Even surveys of military engagements over the centuries have found that almost all battles are won via indirectness, not head-to-head conflict. One military historian put it this way: “In war, as in life generally, the longest way round is often the shortest way there.”

Of course, there’s a reason why we often think aggression and assertiveness is successful. Because, in the short-term, it can be. It can take others by surprise, it can lead to early victories and it can steal ground from slower movers.

And it works right up until the moment it doesn’t.

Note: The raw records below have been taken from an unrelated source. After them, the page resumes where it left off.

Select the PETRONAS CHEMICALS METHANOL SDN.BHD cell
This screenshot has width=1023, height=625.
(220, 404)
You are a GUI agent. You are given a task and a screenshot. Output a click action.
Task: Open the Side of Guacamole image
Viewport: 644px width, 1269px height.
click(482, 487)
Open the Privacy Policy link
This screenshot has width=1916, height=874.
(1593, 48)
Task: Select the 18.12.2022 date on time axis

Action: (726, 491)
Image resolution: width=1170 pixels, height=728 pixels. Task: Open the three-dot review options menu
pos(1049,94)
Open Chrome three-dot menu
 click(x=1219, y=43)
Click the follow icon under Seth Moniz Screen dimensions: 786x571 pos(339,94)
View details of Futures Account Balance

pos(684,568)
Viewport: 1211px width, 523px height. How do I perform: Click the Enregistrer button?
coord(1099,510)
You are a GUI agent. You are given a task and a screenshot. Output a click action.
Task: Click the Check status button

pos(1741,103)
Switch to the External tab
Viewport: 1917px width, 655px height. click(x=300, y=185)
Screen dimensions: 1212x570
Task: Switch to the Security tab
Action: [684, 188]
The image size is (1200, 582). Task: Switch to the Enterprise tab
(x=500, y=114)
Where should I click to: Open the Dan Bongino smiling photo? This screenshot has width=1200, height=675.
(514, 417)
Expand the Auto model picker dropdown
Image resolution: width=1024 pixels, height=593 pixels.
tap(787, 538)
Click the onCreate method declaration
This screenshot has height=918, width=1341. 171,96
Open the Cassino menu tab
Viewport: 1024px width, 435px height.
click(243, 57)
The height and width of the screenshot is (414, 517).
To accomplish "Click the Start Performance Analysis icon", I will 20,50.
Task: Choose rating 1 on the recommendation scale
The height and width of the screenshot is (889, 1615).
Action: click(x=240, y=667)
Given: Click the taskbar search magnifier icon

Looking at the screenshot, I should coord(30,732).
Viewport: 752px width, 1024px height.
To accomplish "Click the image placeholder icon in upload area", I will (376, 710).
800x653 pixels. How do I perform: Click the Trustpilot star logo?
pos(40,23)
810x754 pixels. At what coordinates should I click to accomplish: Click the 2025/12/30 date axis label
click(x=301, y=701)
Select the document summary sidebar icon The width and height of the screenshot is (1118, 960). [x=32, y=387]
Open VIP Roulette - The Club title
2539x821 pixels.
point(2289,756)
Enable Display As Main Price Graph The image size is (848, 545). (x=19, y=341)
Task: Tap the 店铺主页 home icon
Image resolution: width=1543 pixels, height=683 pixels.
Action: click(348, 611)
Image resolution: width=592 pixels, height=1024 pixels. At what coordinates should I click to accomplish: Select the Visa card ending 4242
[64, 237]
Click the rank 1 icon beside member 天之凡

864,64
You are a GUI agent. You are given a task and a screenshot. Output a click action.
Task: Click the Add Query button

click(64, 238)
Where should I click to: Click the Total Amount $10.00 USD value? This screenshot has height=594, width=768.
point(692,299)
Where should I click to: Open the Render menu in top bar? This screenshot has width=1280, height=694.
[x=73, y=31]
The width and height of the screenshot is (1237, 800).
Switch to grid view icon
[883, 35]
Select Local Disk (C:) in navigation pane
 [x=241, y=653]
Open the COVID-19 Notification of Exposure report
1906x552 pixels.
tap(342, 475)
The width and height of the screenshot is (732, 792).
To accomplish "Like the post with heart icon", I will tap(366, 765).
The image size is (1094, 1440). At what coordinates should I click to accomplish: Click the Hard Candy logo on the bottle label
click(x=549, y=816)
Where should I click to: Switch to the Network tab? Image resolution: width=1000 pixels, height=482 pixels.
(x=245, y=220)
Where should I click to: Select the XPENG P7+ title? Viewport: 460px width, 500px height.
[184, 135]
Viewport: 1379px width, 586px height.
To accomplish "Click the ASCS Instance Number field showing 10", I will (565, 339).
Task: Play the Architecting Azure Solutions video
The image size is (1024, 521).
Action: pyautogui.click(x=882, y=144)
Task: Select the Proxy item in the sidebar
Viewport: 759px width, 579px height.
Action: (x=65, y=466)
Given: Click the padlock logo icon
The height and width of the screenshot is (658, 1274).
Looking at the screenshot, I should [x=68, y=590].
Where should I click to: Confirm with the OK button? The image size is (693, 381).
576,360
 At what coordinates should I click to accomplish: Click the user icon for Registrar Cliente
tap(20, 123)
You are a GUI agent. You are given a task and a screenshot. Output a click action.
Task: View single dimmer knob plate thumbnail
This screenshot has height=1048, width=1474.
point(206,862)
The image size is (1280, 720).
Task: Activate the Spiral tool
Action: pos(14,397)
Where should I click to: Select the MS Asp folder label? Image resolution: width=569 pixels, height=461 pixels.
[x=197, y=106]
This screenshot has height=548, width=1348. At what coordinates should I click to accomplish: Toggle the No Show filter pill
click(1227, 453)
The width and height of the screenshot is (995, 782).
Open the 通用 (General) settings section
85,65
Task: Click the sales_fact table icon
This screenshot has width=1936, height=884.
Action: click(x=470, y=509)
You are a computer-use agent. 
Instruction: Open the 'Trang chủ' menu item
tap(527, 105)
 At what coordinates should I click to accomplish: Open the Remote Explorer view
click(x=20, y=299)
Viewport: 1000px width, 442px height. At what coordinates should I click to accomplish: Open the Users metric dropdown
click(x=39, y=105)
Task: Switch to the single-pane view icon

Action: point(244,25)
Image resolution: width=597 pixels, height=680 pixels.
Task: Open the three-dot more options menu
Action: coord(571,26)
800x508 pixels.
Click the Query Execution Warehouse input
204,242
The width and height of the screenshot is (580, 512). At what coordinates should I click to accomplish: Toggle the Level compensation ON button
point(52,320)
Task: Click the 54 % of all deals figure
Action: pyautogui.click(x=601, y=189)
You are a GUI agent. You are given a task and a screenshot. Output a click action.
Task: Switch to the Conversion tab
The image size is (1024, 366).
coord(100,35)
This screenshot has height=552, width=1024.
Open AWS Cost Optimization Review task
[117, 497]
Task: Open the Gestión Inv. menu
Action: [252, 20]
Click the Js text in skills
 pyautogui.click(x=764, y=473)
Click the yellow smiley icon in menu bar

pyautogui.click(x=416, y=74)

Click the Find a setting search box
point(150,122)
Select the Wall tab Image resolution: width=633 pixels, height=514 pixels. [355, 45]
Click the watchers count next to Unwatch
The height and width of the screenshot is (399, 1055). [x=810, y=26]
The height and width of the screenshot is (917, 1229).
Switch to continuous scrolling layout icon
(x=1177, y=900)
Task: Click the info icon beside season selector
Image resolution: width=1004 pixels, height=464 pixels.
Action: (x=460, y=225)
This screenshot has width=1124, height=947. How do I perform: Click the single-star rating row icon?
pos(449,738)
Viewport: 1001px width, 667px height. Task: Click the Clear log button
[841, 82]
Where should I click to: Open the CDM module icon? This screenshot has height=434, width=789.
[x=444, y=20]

As Robert Greene wrote in The 33 Strategies of War, “Aggressors cannot control their emotions. They cannot wait for the right moment, cannot try different approaches, cannot stop to think about how to take their enemies by surprise. In that first wave of aggression, they seem strong, but the longer their attack goes on, the clearer their underlying weakness and insecurity become.”

So how do we respond to competitors slashing prices, bidding on our keywords, rapidly scaling, or aggressively spending? Greene writes that aggressive people “will soon overextend themselves and start making mistakes.” Which means, “sometimes you can accomplish most by doing nothing.”

Sometimes, we just have to wait.

A competitor spending more than they can afford to maintain is their concern and danger, not ours. A competitor slashing prices or giving their services away for free is sowing the seeds of their failure, not ours.

A competitor bidding on our keywords or copying our offering is making unimaginative, short-term decisions—ones that will hurt them in the long-term, not us.

So long as we don’t follow them down that path.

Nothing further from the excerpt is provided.